If Donald Trump succeeds in erecting a giant wall in the Rio Grande Valley of south Texas in an effort to stop human migration, it could instead destroy an ecosystem that provides sanctuary for some of the loveliest and most delicate creatures on Earth: butterflies.

That’s because the promised 36-foot-tall steel and concrete wall would cut straight through The National Butterfly Center, on the southern edge of Mission TX — cutting off many butterflies and other species unable or unwilling to fly over it.

The San Antonio Express-News reports that “a local Mission law enforcement officer” told a community organizer that the Center, which has long been private property, “is all federal land now.”

The Center’s executive director, Marianna Treviño-Wright, disputes that claim — although the federal budget for fiscal year 2018 approved funding for 14 miles of border wall through Hidalgo County, where Mission and the Butterfly Center are located.

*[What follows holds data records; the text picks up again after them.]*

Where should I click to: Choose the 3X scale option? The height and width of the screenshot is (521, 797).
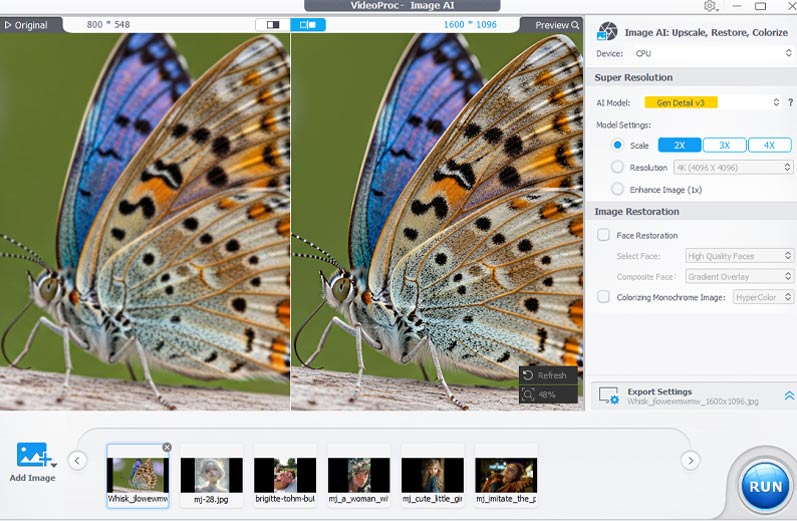pos(724,145)
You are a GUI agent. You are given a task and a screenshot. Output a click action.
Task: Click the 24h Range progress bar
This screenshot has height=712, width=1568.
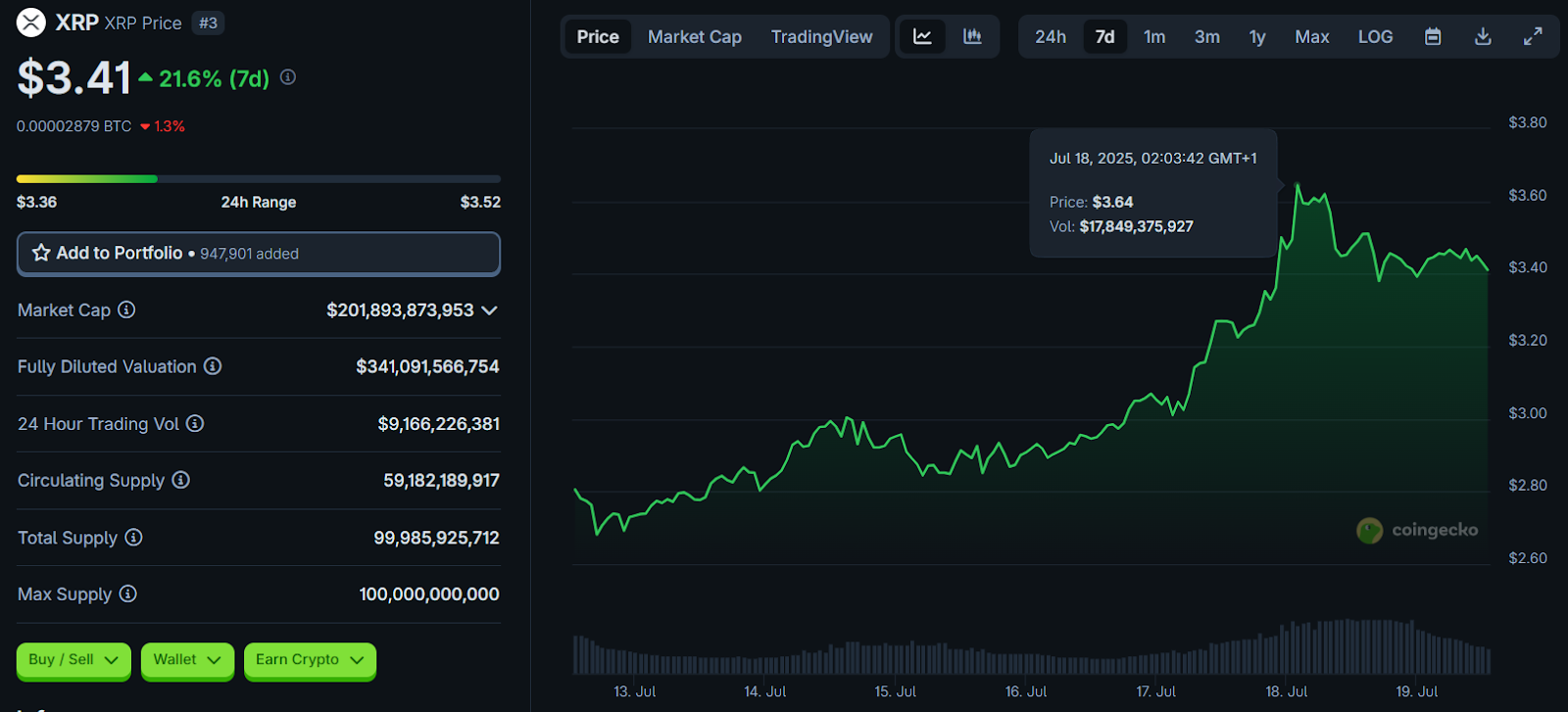click(259, 179)
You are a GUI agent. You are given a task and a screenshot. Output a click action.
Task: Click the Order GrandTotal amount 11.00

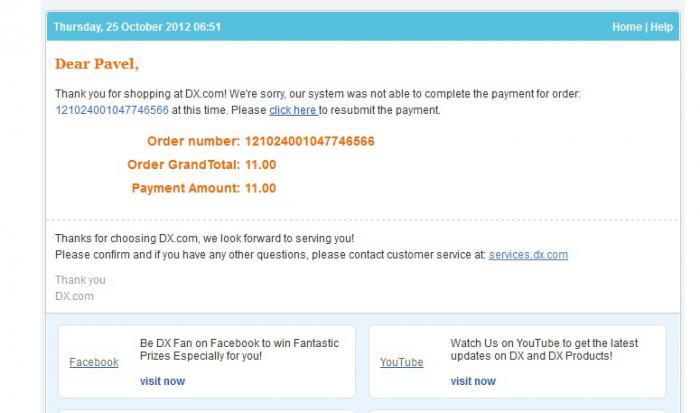[260, 164]
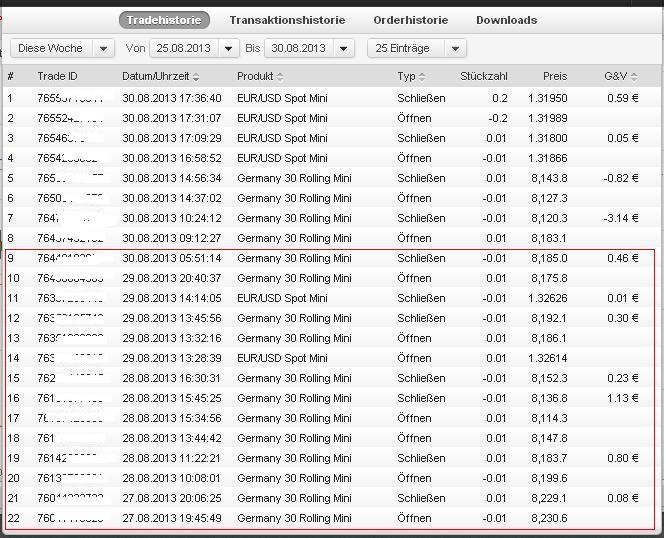Image resolution: width=666 pixels, height=538 pixels.
Task: Switch to the Tradehistorie tab
Action: click(164, 20)
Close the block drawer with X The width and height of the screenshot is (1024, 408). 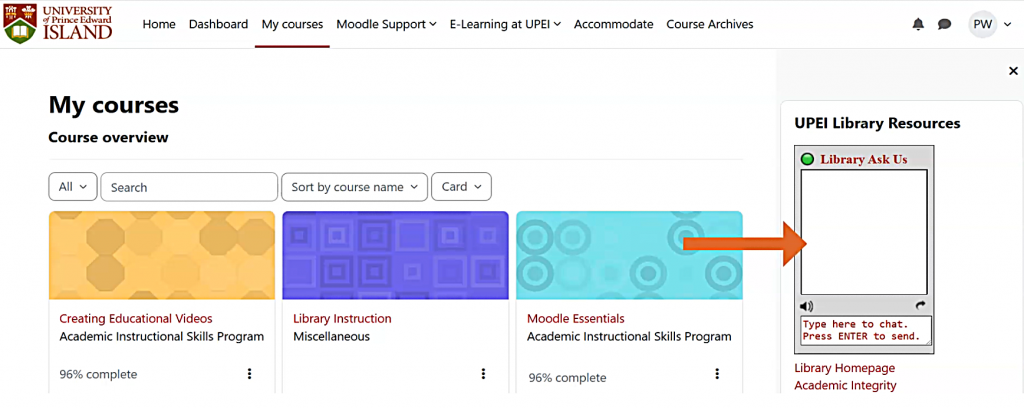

Some heavy construction equipment has already been moved into the grounds.

The Center says the wall would affect not only numerous butterfly species, but also ground species that would be prevented from foraging and mating; some birds — like the pygmy owl — that fly relatively low to the ground; nocturnal wildlife, whose activities would be hampered by brightly lit “drag roads” along the wall’s path, and even humans, who would be “cut off from [their] only source of fresh water, in this irrigated desert,” the Rio Grande.

Building the wall, says Treviño-Wright, means the area — “whatever they wind up taking and bulldozing, would be devoid of life.”